KWG Closes Second Tranche Of Private Placement16 Apr 2010
Montréal, Canada – April 16, 2010 – KWG Resources Inc. (TSXV – KWG) reports that it has closed a second tranche of its previously announced non-brokered private placement through the sale of units (each, a “FT Unit”) at $0.125 each for proceeds of approximately $2,800,000. Each FT Unit consists of one flow-through common share and one-half of a common share purchase warrant issued on a flow-through basis pursuant to the Income Tax Act (Canada). Each whole common share purchase warrant entitles the holder to purchase one non flow-through common share until April 16, 2012 at a price of $0.15. Finder’s fees totaling $224,673 were paid. All securities issued pursuant to this private placement have a hold period expiring on August 17th, 2010.
Directors of KWG subscribed for $500,000 of the FT units. The participation of such subscribers in the private placement constitutes a “related party transaction” under Multilateral Instrument 61-101-Protection of Minority Security Holders in Special Transactions (“MI 61-101”), but KWG was exempt from both the formal valuation and minority shareholder approval requirements of MI 61-101 in connection with the private placement as neither the fair market value of the securities issued, nor the consideration for such securities, in so far as it involves interested parties, exceeded 25% of KWG’s market capitalization as calculated pursuant to MI 61-101. KWG completed each such subscription within 21 days of the date the board of directors approved the private placement, as part of the private placement.
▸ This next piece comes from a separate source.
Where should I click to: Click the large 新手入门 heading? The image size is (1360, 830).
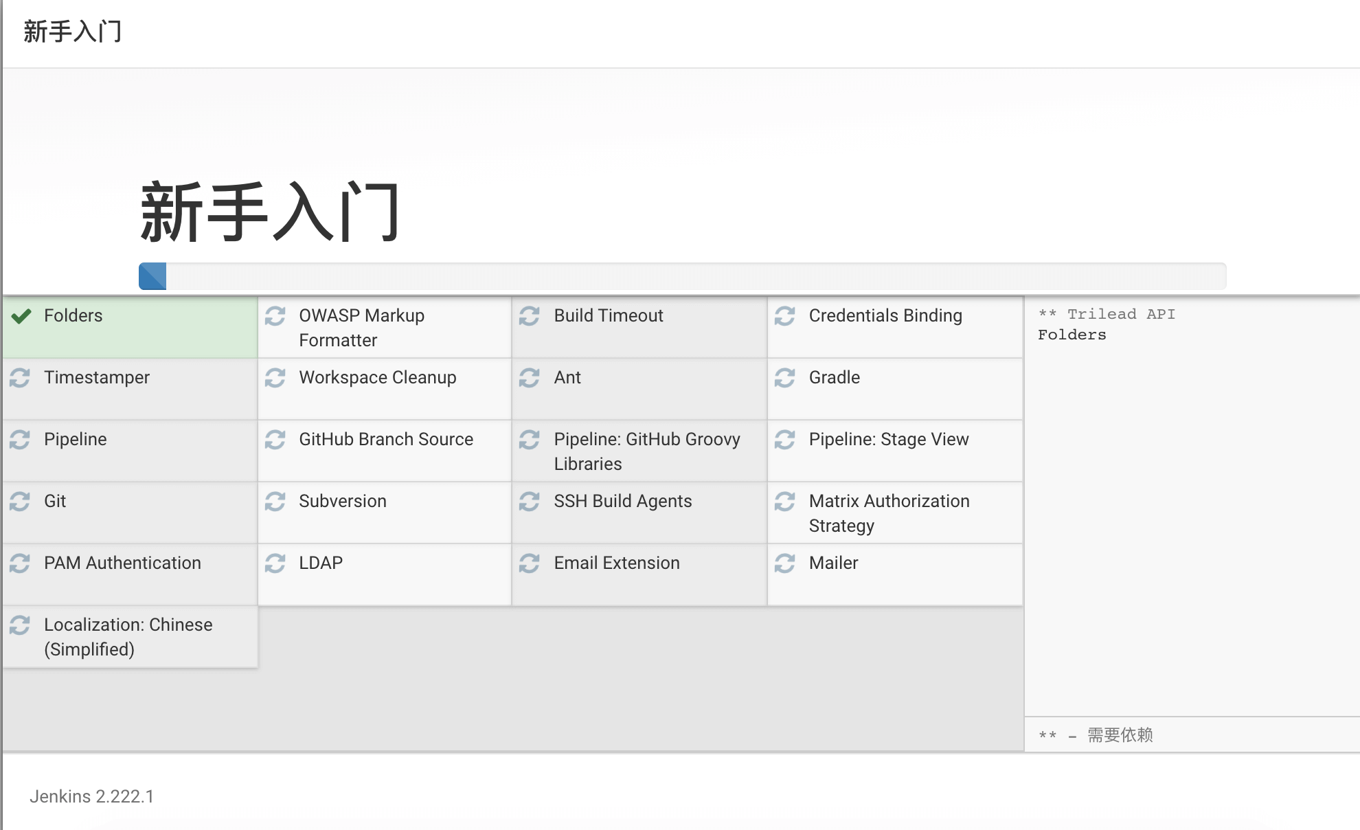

As previously announced, in order to maintain its 19.9% interest in KWG’s fully-diluted capital, Cliffs Greene B. V. will now exercise its pre-emptive right to subscribe for non “flow-through” units (each, a “Unit”) at $0.125 per unit, with each Unit comprised of one common share and one-half of one common share purchase warrant. As such, in order to accommodate the exercise of such pre-exemptive right, KWG has obtained the conditional approval of the TSXV to increase the private placement for the sale of up to, in the aggregate, 88,000,000 FT Units and Units for aggregate gross proceeds of up to $11,000,000.
Forward Looking Information:
This press release contains certain “forward-looking statements”. All statements, other than statements of historical fact, that address activities, events or developments that KWG believes, expects or anticipates will or may occur in the future (including, without limitation, statements relating to the increase in the private placement are forward-looking statements. These forward-looking statements reflect the current expectations or beliefs of KWG based on information currently available to KWG. Forward-looking statements are subject to a number of significant risks and uncertainties and other factors that may cause the actual results of KWG to differ materially from those discussed in the forward-looking statements, and even if such actual results are realized or substantially realized, there can be no assurance that they will have the expected consequences to, or effects on KWG.
Factors that could cause actual results or events to differ materially from current expectations include, but are not limited to the failure to complete the issuance of Units to Cliffs Greene B.V. pursuant to the private placement.
Any forward-looking statement speaks only as of the date on which it is made and, except as may be required by applicable securities laws, KWG disclaims any intent or obligation to update any forward-looking statement, whether as a result of new information, future events or results or otherwise. Although KWG believes that the assumptions inherent in the forward-looking statements are reasonable, forward-looking statements are not guarantees of future performance and accordingly undue reliance should not be put on such statements due to the inherent uncertainty therein.